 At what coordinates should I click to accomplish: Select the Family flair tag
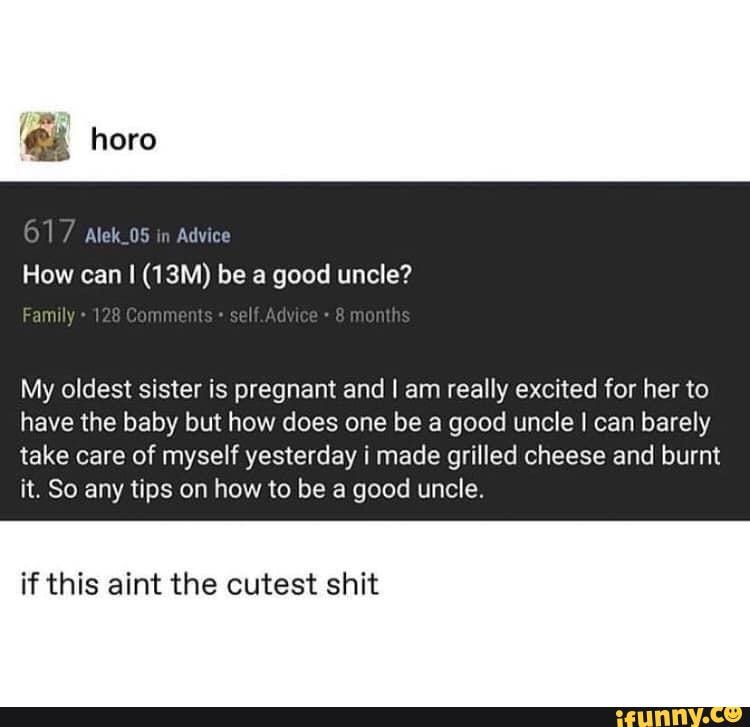tap(48, 316)
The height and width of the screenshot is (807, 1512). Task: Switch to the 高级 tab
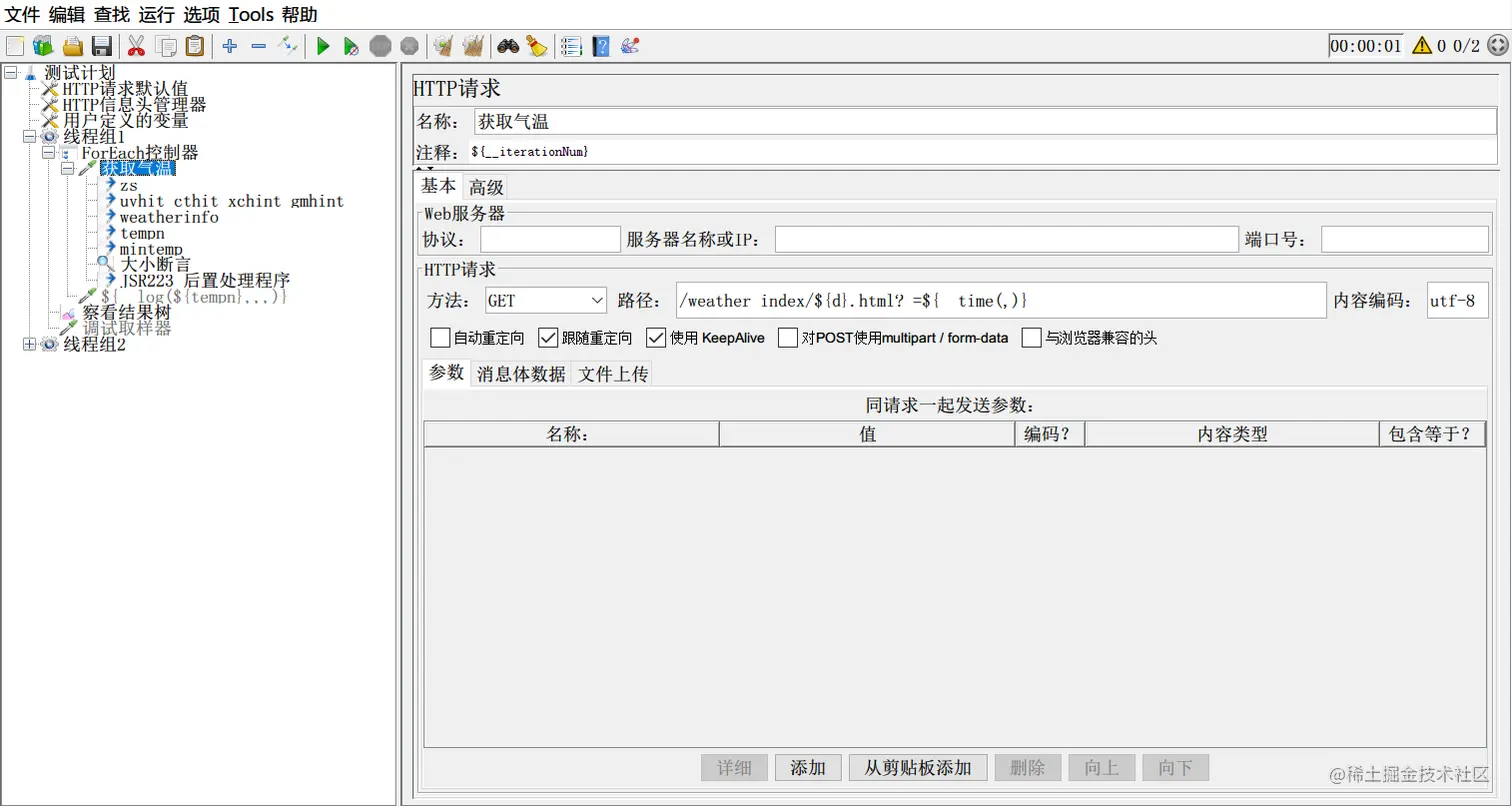[x=486, y=186]
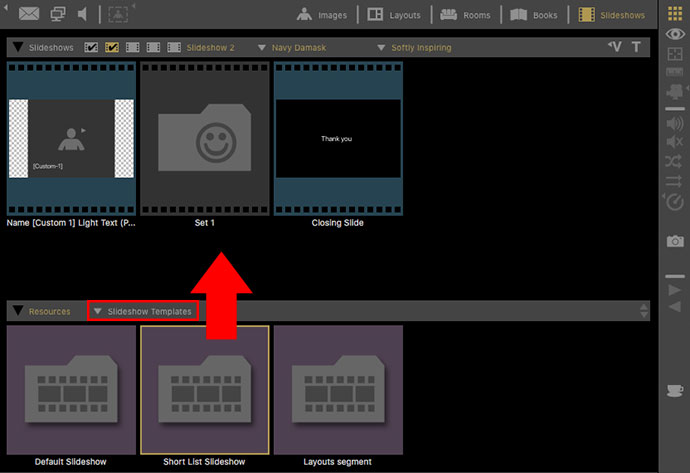Expand the Slideshow Templates dropdown
The height and width of the screenshot is (473, 690).
[141, 311]
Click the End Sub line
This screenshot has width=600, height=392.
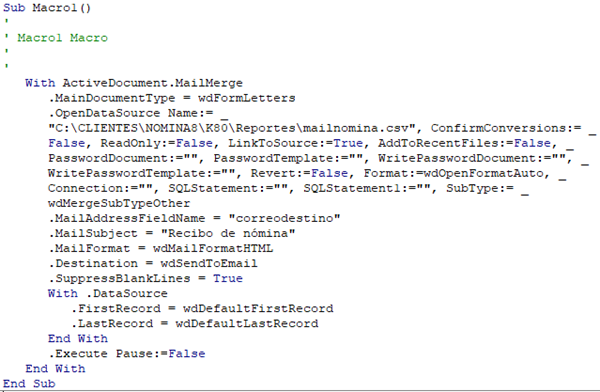click(x=29, y=384)
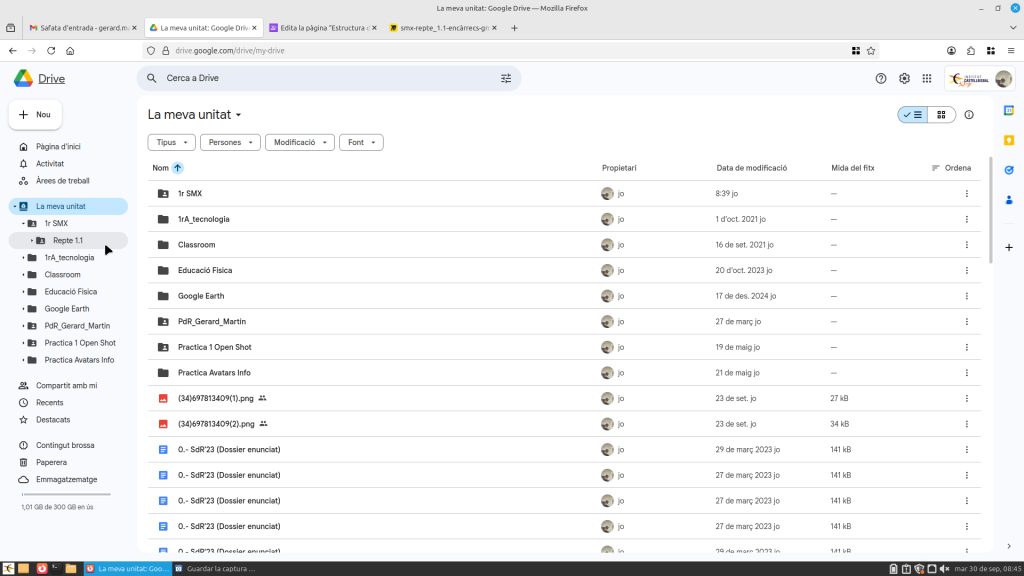1024x576 pixels.
Task: Open the Google apps grid
Action: pyautogui.click(x=927, y=78)
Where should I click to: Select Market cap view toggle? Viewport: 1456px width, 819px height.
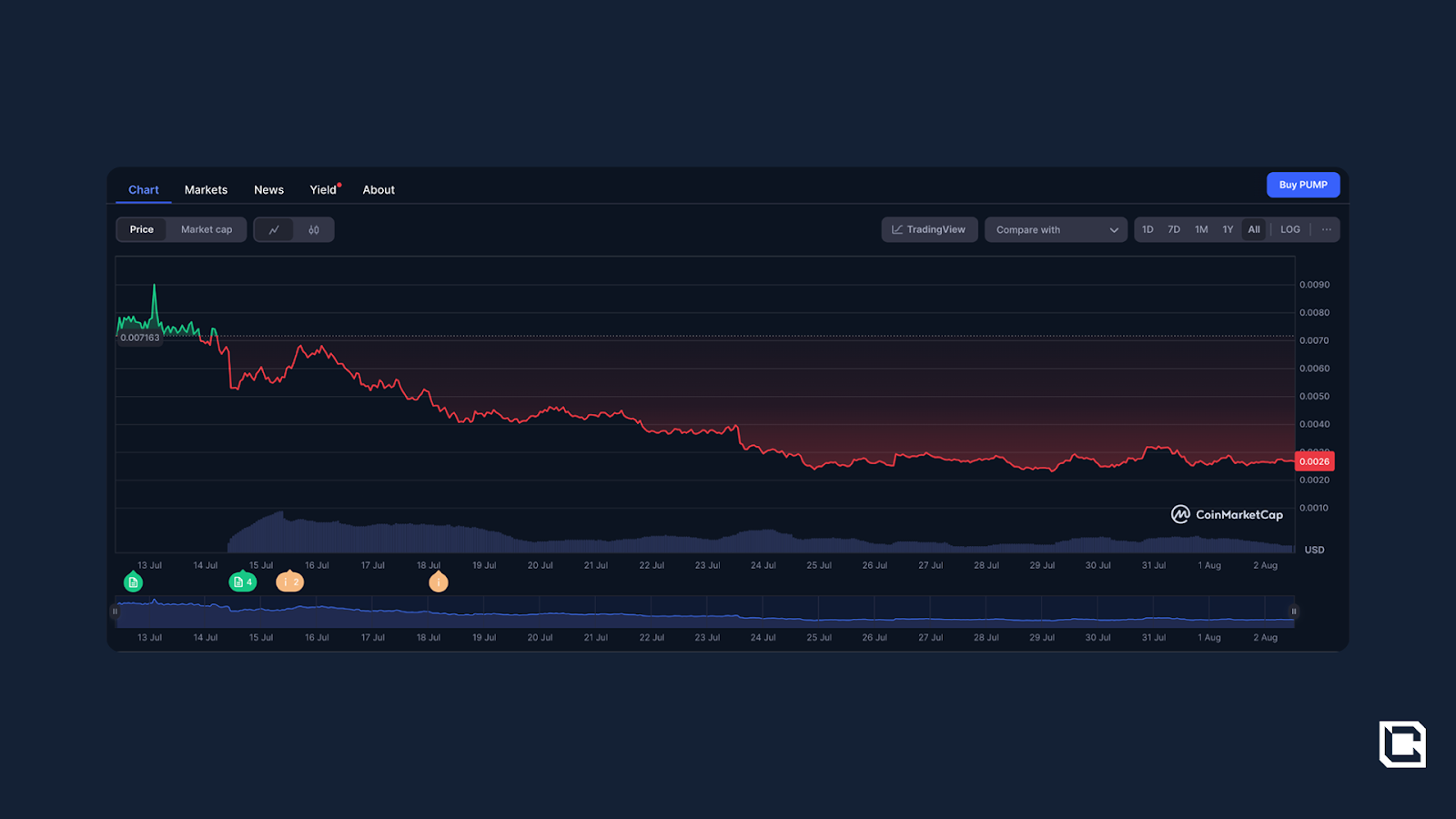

+ + + + + + +

■ **What the task asks**
Repeat the listing word for word, but without its pictures.

■ **Your solution**
 At what coordinates should I click to accomplish: Select the Family flair tag
tap(48, 316)
The height and width of the screenshot is (807, 1512). Task: Switch to the 高级 tab
[x=486, y=186]
Expand the Slideshow Templates dropdown
The height and width of the screenshot is (473, 690).
[141, 311]
Click the End Sub line
This screenshot has width=600, height=392.
click(x=29, y=384)
1024x576 pixels.
Task: Open the Google apps grid
Action: pyautogui.click(x=927, y=78)
Where should I click to: Select Market cap view toggle? Viewport: 1456px width, 819px height.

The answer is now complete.